** start of Records shown **

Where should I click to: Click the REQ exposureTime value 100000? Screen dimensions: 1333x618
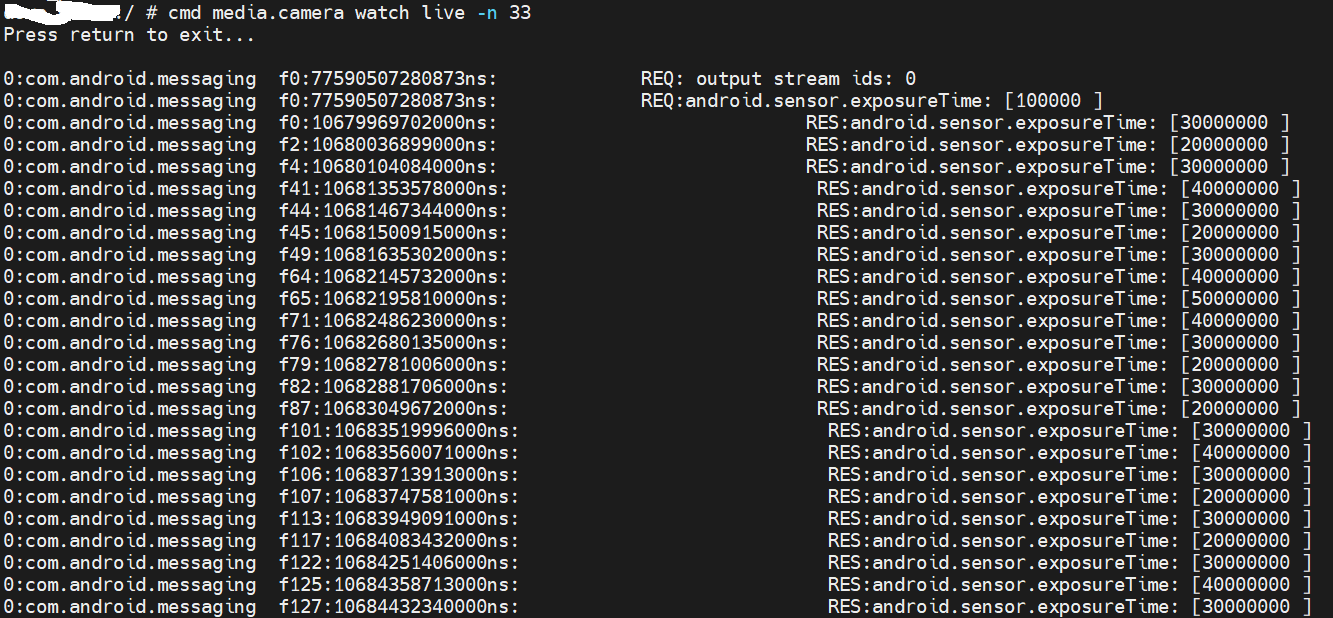pos(1053,101)
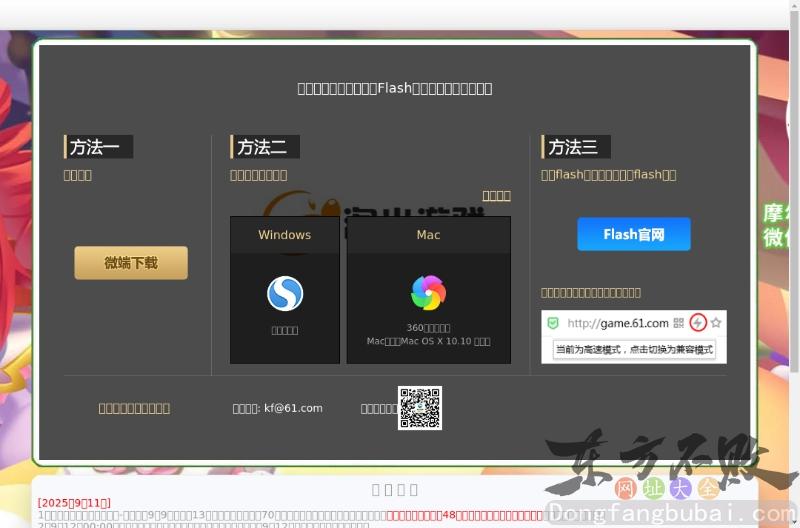Click the 方法一 heading
The width and height of the screenshot is (800, 528).
pyautogui.click(x=96, y=147)
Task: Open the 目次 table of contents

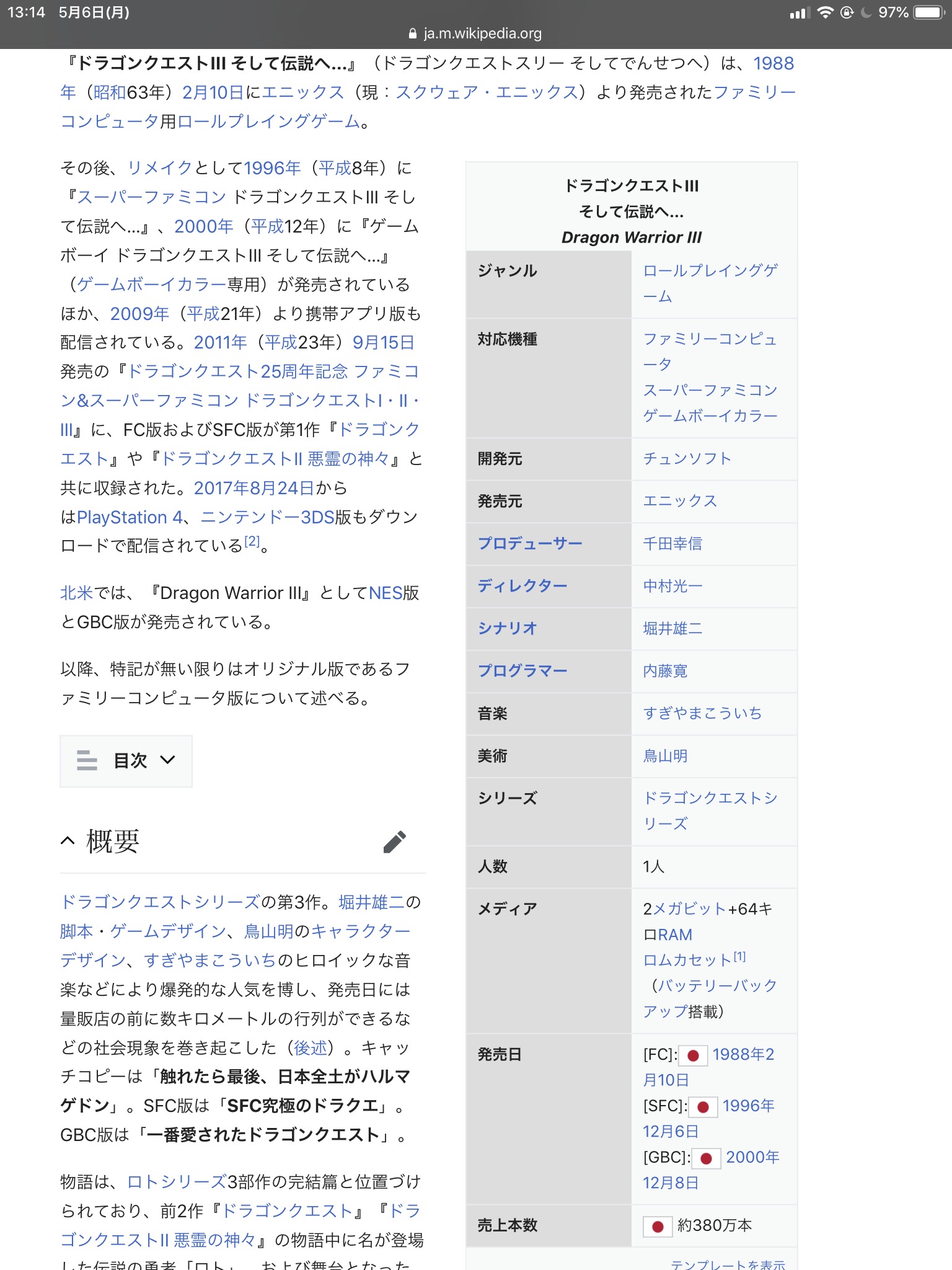Action: (130, 760)
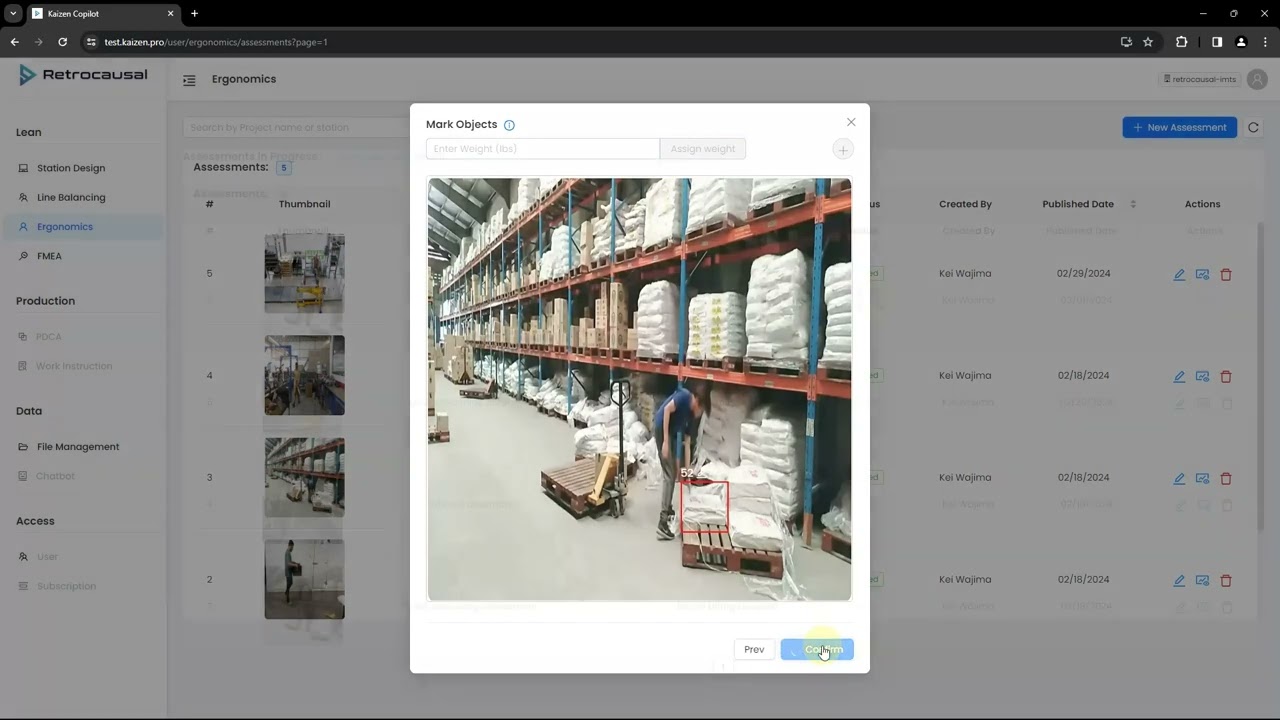Open Line Balancing in sidebar

point(70,197)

** end of Records shown **

Can you express these items as a Markdown table with columns headed "Row" and "Item line", one numbered row per line, skipping blank lines and omitting the pictures?

> Exercise answer
| Row | Item line |
|---|---|
| 1 | Where should I click to: Click the REQ exposureTime value 100000? Screen dimensions: 1333x618 |
| 2 | pos(1053,101) |
| 3 | Click the 方法一 heading |
| 4 | The width and height of the screenshot is (800, 528). |
| 5 | pyautogui.click(x=96, y=147) |
| 6 | Task: Open the 目次 table of contents |
| 7 | Action: (130, 760) |
| 8 | Open Line Balancing in sidebar |
| 9 | point(70,197) |